## WHAT THIS TASK INVOLVES:
Set down, exactly as they stand, the lines from the one containing "You are a computer-use" through the last line of the records below, leaving every picture out.

SUPPLIED RECORDS section start

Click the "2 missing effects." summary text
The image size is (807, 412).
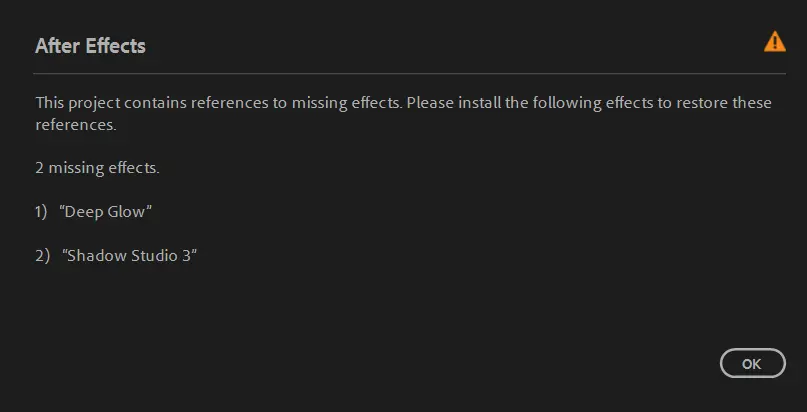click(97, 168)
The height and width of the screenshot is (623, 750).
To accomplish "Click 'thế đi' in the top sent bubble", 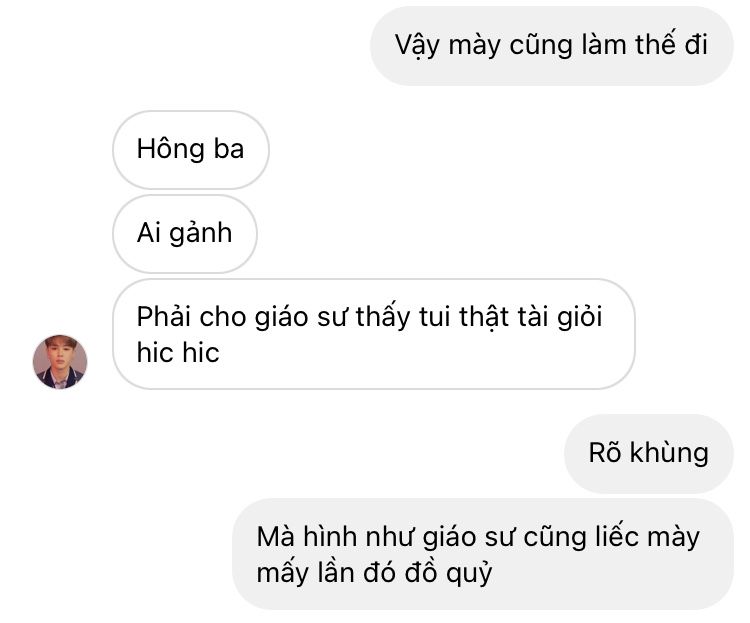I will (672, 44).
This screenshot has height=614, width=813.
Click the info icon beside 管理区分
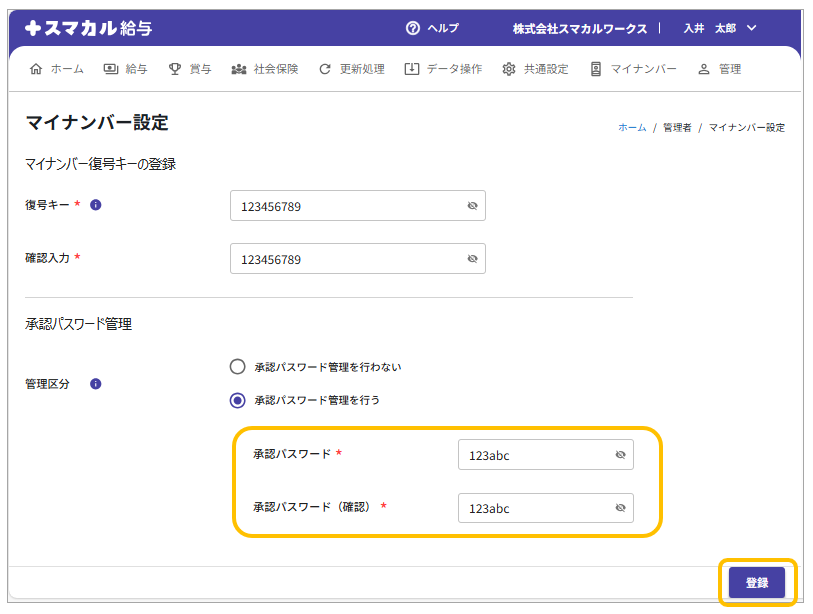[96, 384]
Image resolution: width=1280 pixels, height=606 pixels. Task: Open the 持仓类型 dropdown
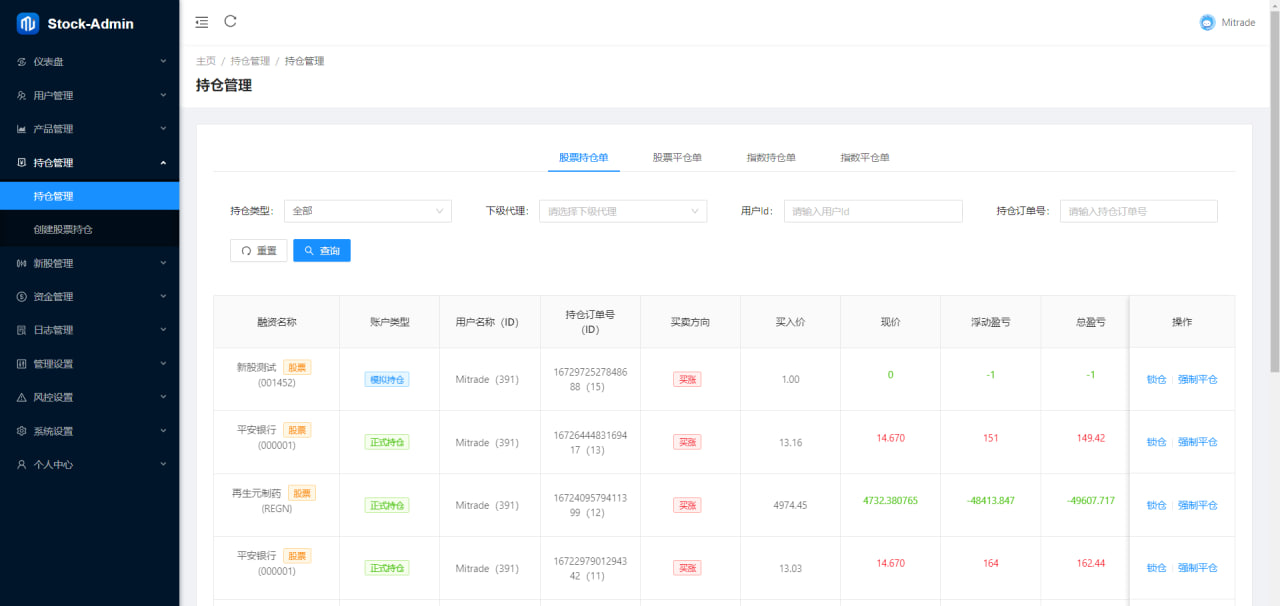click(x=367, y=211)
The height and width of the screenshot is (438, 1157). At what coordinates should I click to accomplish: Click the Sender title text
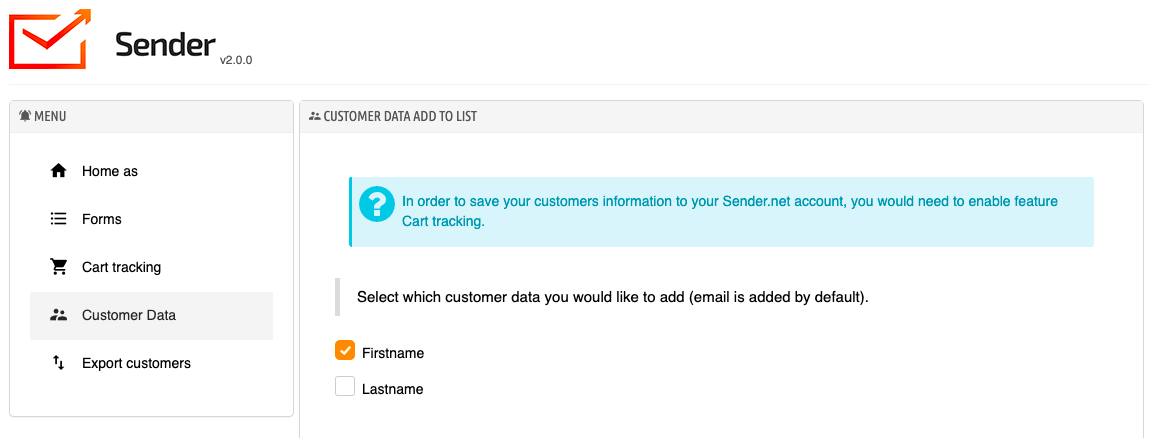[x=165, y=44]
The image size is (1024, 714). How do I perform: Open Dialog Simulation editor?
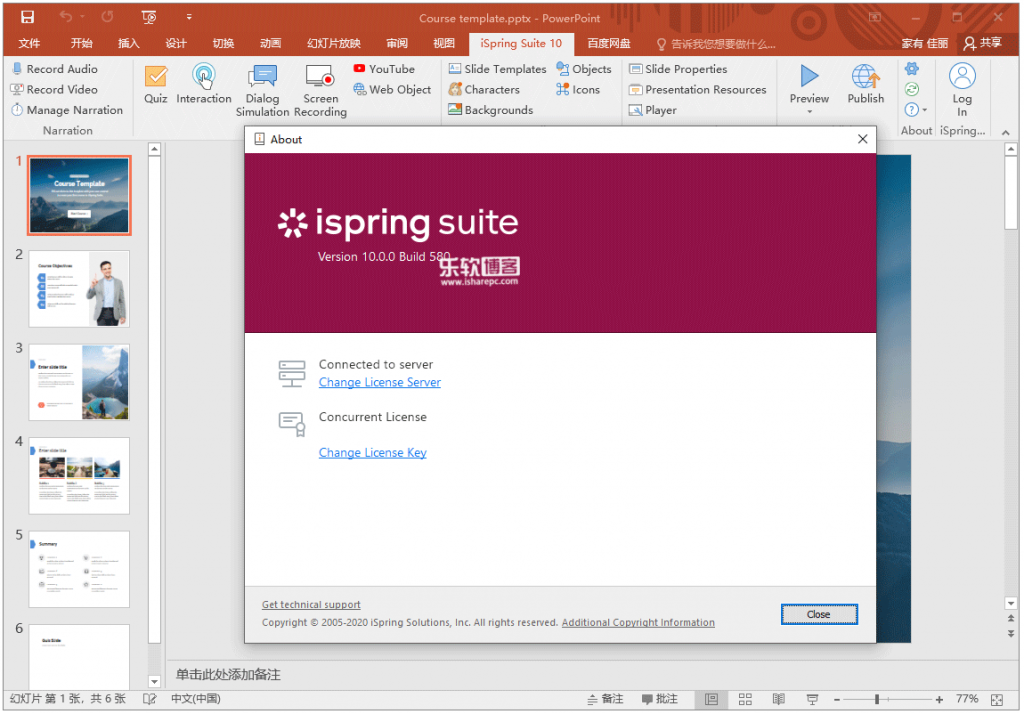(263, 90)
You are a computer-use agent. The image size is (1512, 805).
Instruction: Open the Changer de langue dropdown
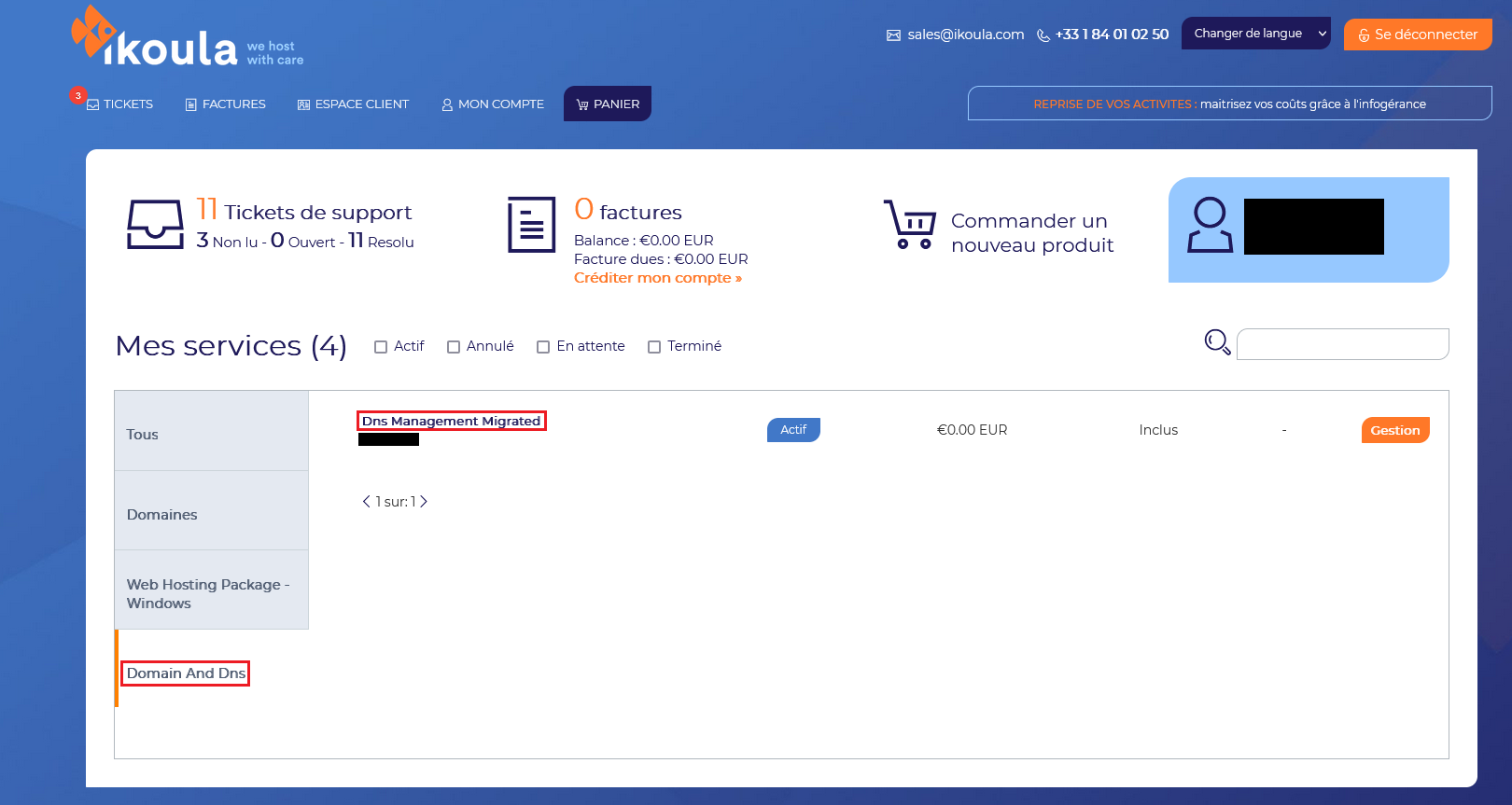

SUPPLIED RECORDS section end

## RESULT OF THE EXERCISE:
You are a computer-use agent. The image size is (1512, 805).
Instruction: Open the Changer de langue dropdown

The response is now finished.